Saturday, 1 March 2014

Building a natural language classifier

The idea behind this post is to build a classifier that would work based any content. For the purpose of this experiment, we chose twitter data.
In any machine learning experiment, we need to have a training set and a test set. I collected a number of tweets during the period October 2013 to February 2014 using twitter stream API. Total 322,382 tweets were collected during this time period. Total 235,100 users participated in this information exchange. Based on specific events on days, I used the following four tokens to filter the tweets on stream API that are 1) India 2) FamilyGuy 3) FastAndFurious 4) Thanksgiving. The data that I collected contains all the original tweets initiated during this time and all the retweets. Since Twitter does not maintain the flow of retweets across the users, all the retweets point to the original tweet rather than intermediate tweets. Because of this even if a particular tweet is missed but retweets are seen, we can always find the original tweet from retweet since original tweet is always fully embedded in the retweet.
Twitter schema allows users to add metadata to their tweets. This metadata manifests itself in the form of hashtags in the tweets. Hashtags provide a primary means of categorization. Since tweets are limited in size of content that they can carry, users can attach URLs that point to a larger content. We want to evaluate the impact of presence or absence of hashtags and URLs in a tweet.
We parse the tweet data and create a table with following columns for each tweet.
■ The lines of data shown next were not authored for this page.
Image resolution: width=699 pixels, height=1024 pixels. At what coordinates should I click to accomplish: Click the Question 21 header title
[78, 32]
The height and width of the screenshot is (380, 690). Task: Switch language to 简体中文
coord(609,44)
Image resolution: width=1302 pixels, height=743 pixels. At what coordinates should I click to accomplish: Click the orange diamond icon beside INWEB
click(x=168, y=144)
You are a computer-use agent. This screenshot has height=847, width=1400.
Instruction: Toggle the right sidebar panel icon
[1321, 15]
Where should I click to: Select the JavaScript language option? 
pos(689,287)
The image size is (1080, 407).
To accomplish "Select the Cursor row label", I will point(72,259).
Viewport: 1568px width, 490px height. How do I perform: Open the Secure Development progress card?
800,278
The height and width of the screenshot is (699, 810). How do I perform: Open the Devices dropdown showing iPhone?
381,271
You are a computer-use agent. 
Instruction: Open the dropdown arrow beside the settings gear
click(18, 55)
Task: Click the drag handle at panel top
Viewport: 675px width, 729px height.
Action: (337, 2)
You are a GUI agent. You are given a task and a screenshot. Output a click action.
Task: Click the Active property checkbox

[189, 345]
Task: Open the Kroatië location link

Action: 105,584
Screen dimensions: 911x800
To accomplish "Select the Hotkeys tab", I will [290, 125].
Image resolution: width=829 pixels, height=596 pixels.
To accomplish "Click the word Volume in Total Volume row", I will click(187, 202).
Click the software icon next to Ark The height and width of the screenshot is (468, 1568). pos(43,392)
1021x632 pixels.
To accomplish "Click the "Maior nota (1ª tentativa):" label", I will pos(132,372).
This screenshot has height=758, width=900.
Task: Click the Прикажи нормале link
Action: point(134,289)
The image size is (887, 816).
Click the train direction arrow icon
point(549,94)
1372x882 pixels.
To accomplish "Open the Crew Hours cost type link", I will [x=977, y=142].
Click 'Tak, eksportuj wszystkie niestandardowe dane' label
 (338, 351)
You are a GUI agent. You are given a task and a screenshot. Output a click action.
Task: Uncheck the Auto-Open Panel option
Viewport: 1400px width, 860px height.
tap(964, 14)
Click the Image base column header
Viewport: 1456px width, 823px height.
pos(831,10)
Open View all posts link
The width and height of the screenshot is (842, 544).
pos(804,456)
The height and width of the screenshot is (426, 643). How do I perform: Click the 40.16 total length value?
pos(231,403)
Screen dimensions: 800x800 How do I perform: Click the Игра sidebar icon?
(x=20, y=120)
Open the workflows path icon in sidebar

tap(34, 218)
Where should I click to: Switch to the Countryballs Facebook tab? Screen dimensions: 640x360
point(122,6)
  1. Retweets in less than 10 seconds 
  2. RTs in greater than 10 and less than 30 seconds 
  3. RTs in greater than 30 and less than 1 minute 
  4. RTs in great than 1 min and less than 5 mins 
  5. RTs in great than 5 mins and less than 10 mins 
  6. RTs in greater than 10 mins and less than 30 mins 
  7. RTs in greater than 30 mins and less than 1 hour 
  8. RTs in greater than 1 hour 
  9. Number of hashtags 
  10. Number of URLs 
  11. Total retweets 
  12. Category of popularity of retweets denoted by an interval variable ranging from 1 to 7. 1 being the least popular while 7 being most popular

Since we have already seen that there is a large percentage of Twitter users who primarily just retweet and don’t add any content of their own. Also, Twitter does not really preserve the path traveled by a tweet. For all the further analysis, we only take into account tweets that were created by a user. We ignored the instance of retweets by other users since it is not adding any information.
The next step is to find appropriate categories for the tweet. We use the following set of rules to find appropriate categories for the tweets being examined.
  1. Look at all the hashtags in a tweet. All of these are potential categories
  2. For tweets having more than one hashtag, we only categorize it under the hashtag with the highest frequency
  3. If a tweet does not have any hashtag, we classify it under the URL which is attached to it.
Once we have collected all the hashtags and URLs, we need to eliminate similarities. While deciding on the categories of the user, it is important to notice that many times people do mistakes in typing hashtags, use different spelling and also use related words to categorize a tweet. 
Considering all these issues, we propose the following algorithm to come up with relevant categories of tweets.
  1. We measure the distance between two hashtags to identify similar hashtags. We use Jaro Winkler distance as a measure of distance between two hashtags. One of the reasons for choosing Jaro Winkler distance is the fact that it is best suited for short strings which is the case with Hashtags. At the end of step 1), we have similar hashtags clubbed into a single bucket. For example, we can see that the above algorithm identifies "familyguyxxx familyg familyguyproblems familyguyfans" hashtags as a similar one.  
  2. At the second step, we look at groups of hashtags and then look at the hashtags that occur together very frequently and then we merge that group. For example, a group containing “familyguy” and a group containing “briangriffin” occurs together frequently and we merge them in a single group
  3. We eliminate all the hashtags that seem to occur together but the text contained in those tweets has very high distance. It is a common practice among the spammers to ride popular and trending hashtags and start tweeting by including that hashtag.
Thus we end up with the final list of categories that we can use in final analysis. These are our significant categories. The next step is to build a classifier. We have used a dynamic language model based classifier. The Dynamic Language Model based classifiers use multivariate estimators for the category distribution and dynamic language models for the per-category character sequence estimators. The whole data is segregated into training and test set by dividing it into 90% and 10%. The training set is 90% and the test set is 10%.
Total accuracy of the model thus built is 83.64%. This means that out of all the testing cases, the model is able to successfully classify 83.64% of times accurately. 


Important results
Total cases
57240
True Positives
1064
False Negatives
208
False Positives
208
True Negatives
55760

You can find the complete IEEE Paper by clicking on hyperlink.

Friday, 7 October 2005

Using Neural Networks to Explain Behavior of Indian Markets

It is believed that stock prices are impacted by three factors.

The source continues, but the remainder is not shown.